What you have to do. Write out every entry below word for word, leaving nothing out.

Dataset extract.
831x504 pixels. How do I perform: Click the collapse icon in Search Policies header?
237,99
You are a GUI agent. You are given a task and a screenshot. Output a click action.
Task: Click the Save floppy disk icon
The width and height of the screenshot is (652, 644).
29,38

Completed exercise.
831x504 pixels. How do I perform: Click the collapse icon in Search Policies header?
237,99
You are a GUI agent. You are given a task and a screenshot. Output a click action.
Task: Click the Save floppy disk icon
The width and height of the screenshot is (652, 644).
29,38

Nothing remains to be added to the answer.